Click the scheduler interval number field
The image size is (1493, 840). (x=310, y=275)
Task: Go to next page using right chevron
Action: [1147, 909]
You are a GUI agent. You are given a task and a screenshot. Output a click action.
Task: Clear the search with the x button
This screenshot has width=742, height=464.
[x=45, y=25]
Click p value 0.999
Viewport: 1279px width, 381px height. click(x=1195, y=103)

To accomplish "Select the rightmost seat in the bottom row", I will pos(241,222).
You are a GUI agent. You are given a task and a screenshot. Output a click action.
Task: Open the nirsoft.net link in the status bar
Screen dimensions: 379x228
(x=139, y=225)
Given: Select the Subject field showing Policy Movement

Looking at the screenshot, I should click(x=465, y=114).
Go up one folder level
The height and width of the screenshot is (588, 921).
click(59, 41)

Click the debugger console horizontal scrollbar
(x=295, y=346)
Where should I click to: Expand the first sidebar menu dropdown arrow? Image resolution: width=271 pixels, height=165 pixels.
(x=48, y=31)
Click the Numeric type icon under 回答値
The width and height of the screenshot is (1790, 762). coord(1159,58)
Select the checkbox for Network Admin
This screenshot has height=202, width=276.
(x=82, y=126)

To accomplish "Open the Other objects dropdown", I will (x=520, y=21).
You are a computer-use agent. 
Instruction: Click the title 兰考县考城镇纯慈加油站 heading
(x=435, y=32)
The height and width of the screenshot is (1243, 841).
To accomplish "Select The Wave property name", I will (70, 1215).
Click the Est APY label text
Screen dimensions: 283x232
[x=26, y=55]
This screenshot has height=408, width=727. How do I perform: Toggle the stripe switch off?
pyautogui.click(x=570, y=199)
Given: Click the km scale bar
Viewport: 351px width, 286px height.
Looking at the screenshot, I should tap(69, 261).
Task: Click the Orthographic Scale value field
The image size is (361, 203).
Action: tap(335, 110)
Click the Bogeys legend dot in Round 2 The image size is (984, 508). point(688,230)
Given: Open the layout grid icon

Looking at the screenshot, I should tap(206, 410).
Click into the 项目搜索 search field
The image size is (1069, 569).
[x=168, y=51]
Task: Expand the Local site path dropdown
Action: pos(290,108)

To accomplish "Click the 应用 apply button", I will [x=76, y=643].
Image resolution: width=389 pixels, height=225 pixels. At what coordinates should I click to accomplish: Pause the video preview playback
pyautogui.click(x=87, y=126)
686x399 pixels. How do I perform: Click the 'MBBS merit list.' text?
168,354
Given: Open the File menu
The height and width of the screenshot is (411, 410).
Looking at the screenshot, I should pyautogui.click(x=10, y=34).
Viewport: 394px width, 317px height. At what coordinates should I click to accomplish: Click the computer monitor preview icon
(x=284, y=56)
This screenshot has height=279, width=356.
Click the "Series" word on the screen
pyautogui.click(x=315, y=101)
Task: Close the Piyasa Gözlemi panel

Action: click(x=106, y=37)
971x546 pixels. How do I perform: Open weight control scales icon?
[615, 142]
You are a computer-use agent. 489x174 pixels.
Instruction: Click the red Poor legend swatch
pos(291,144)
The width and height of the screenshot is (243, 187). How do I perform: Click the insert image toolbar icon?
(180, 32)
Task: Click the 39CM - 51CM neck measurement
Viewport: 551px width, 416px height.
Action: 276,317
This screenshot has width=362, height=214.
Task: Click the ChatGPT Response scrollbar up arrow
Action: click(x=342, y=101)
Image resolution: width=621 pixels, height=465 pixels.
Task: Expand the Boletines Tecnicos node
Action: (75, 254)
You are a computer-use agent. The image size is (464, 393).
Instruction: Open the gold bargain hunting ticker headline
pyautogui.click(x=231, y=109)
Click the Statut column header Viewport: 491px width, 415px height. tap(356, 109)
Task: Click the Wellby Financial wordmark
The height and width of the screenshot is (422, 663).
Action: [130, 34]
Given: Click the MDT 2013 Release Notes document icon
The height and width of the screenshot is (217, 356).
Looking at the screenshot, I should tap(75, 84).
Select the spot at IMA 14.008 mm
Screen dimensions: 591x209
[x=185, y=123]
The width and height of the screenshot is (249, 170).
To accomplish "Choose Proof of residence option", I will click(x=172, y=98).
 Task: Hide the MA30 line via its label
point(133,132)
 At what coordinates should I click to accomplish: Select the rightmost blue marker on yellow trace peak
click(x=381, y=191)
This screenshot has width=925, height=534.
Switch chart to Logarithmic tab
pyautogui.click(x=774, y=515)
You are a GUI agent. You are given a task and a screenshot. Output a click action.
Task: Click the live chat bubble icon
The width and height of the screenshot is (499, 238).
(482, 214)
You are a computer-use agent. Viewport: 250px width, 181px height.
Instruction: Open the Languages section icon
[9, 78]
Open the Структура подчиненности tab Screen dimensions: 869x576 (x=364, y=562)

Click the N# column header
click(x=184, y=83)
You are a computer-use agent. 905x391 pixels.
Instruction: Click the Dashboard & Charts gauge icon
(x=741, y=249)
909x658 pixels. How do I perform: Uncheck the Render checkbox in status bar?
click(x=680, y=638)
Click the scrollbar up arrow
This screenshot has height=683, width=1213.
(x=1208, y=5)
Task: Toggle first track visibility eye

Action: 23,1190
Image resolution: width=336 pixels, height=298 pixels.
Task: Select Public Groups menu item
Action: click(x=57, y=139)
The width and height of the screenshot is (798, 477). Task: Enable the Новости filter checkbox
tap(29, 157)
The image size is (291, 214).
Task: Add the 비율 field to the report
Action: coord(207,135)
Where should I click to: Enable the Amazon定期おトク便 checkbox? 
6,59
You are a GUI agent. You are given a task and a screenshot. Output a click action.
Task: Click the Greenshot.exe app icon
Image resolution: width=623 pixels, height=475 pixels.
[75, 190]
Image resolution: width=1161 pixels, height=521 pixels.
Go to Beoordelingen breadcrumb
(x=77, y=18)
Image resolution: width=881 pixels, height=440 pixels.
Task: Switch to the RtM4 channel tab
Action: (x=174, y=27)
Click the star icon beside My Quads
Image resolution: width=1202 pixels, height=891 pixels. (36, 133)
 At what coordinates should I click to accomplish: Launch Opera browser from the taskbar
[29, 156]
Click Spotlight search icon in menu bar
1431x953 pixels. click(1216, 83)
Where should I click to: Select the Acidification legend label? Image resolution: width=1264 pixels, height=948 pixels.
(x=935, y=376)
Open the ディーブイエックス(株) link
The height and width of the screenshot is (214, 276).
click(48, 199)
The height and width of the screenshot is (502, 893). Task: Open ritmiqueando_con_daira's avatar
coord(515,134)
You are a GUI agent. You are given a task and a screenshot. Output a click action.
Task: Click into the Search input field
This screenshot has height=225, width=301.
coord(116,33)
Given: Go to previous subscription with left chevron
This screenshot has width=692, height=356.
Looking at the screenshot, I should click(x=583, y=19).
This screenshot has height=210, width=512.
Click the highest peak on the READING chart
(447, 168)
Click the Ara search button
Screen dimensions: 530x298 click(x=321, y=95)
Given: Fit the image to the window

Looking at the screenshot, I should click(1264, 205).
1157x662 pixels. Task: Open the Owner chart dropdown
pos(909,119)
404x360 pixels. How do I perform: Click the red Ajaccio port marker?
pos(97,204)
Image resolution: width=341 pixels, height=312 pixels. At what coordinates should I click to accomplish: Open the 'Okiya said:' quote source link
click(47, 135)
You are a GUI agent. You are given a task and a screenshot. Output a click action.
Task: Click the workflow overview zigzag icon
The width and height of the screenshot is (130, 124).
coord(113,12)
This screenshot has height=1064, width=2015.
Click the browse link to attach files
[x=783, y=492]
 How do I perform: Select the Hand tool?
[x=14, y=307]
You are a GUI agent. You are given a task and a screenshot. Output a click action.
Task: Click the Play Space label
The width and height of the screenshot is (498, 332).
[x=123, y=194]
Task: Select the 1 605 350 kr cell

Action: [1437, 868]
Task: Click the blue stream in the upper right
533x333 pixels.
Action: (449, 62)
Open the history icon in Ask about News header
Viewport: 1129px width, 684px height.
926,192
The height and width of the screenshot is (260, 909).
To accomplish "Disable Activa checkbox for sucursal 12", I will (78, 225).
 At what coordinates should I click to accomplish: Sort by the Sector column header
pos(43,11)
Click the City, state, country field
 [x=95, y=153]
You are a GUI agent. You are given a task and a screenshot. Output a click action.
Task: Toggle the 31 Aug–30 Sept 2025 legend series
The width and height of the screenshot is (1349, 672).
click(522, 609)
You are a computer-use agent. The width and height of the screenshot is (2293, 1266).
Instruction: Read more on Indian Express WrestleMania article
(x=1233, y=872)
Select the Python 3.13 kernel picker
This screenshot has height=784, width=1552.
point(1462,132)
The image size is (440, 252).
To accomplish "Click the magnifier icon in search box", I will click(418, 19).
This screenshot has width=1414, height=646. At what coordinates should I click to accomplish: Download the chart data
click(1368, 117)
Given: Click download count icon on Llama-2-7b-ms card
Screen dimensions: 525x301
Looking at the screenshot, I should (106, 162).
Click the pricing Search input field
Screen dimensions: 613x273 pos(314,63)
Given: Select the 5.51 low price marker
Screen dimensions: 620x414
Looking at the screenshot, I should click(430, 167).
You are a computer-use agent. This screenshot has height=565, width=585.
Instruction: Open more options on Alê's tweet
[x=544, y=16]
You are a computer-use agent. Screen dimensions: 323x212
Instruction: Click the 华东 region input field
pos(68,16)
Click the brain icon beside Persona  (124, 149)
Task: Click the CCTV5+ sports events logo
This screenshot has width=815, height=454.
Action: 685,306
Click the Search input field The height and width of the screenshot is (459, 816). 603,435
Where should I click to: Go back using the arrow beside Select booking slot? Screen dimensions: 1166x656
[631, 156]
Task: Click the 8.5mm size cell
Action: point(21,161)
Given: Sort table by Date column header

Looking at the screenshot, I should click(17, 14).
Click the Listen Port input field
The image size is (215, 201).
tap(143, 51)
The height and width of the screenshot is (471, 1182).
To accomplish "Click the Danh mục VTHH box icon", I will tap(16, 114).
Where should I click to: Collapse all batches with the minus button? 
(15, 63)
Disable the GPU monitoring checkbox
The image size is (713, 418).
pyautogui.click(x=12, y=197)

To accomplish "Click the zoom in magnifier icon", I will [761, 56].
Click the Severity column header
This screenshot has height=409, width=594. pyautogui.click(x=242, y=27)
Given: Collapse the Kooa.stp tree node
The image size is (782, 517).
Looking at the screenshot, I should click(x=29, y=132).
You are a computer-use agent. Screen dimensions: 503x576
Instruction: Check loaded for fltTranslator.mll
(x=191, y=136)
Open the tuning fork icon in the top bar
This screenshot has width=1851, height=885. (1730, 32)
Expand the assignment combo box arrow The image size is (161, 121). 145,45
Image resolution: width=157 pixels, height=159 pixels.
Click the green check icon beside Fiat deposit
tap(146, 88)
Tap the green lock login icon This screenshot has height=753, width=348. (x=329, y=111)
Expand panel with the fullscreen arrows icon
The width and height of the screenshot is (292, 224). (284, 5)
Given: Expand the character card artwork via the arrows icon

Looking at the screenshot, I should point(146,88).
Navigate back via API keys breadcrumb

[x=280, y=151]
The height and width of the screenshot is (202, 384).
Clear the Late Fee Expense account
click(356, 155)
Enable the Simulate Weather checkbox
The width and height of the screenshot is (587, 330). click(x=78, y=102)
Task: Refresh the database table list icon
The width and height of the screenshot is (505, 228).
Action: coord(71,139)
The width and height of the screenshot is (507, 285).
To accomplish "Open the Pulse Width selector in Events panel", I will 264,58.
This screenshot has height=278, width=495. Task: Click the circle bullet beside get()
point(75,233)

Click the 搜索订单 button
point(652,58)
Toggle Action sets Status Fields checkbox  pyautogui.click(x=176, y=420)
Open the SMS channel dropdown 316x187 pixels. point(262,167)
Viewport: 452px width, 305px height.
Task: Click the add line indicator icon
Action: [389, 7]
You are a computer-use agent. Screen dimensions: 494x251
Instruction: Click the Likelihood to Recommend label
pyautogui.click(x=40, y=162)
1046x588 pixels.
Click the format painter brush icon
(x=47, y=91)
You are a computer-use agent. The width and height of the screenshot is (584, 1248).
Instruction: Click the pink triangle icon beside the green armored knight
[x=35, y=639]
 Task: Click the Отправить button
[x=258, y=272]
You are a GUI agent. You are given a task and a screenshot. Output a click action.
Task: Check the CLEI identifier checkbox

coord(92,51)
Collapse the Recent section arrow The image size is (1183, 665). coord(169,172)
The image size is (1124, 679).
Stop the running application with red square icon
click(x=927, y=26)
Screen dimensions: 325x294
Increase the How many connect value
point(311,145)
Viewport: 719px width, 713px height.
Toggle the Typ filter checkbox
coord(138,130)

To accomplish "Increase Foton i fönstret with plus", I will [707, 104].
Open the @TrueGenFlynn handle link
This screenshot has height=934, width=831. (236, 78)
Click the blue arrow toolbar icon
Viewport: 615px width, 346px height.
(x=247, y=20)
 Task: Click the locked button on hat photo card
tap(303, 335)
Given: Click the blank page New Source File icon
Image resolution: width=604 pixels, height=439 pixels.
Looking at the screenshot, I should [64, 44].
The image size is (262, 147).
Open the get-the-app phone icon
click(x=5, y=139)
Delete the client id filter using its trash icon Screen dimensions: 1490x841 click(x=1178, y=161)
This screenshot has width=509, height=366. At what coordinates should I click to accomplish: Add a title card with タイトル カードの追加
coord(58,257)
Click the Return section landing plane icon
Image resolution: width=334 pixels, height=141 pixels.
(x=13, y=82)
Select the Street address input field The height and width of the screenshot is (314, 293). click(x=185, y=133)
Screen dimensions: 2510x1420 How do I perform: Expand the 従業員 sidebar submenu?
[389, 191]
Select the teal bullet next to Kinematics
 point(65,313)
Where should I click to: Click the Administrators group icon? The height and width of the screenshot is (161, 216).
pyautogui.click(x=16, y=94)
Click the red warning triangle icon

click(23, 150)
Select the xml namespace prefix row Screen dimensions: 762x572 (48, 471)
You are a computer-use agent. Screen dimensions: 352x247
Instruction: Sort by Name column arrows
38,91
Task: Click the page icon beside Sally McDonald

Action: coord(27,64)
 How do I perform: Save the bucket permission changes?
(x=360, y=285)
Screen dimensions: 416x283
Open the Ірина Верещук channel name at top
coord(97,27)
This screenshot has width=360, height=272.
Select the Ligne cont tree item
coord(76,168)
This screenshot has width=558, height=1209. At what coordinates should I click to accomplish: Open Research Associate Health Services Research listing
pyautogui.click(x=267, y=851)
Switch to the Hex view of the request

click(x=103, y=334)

————

* **Что нужно сделать**: Обновите строки, начиная со строки с «is (584, 1248).» и заканчивая строкой с «coord(58,257)»: замените «pink» на «orange». Всё остальное оставьте без изменений.

* **Ответ к заданию**:
You are a computer-use agent. The width and height of the screenshot is (584, 1248).
Instruction: Click the orange triangle icon beside the green armored knight
[x=35, y=639]
 Task: Click the Отправить button
[x=258, y=272]
You are a GUI agent. You are given a task and a screenshot. Output a click action.
Task: Check the CLEI identifier checkbox

coord(92,51)
Collapse the Recent section arrow The image size is (1183, 665). coord(169,172)
The image size is (1124, 679).
Stop the running application with red square icon
click(x=927, y=26)
Screen dimensions: 325x294
Increase the How many connect value
point(311,145)
Viewport: 719px width, 713px height.
Toggle the Typ filter checkbox
coord(138,130)

To accomplish "Increase Foton i fönstret with plus", I will [707, 104].
Open the @TrueGenFlynn handle link
This screenshot has height=934, width=831. (236, 78)
Click the blue arrow toolbar icon
Viewport: 615px width, 346px height.
(x=247, y=20)
 Task: Click the locked button on hat photo card
tap(303, 335)
Given: Click the blank page New Source File icon
Image resolution: width=604 pixels, height=439 pixels.
Looking at the screenshot, I should [64, 44].
The image size is (262, 147).
Open the get-the-app phone icon
click(x=5, y=139)
Delete the client id filter using its trash icon Screen dimensions: 1490x841 click(x=1178, y=161)
This screenshot has width=509, height=366. At what coordinates should I click to accomplish: Add a title card with タイトル カードの追加
coord(58,257)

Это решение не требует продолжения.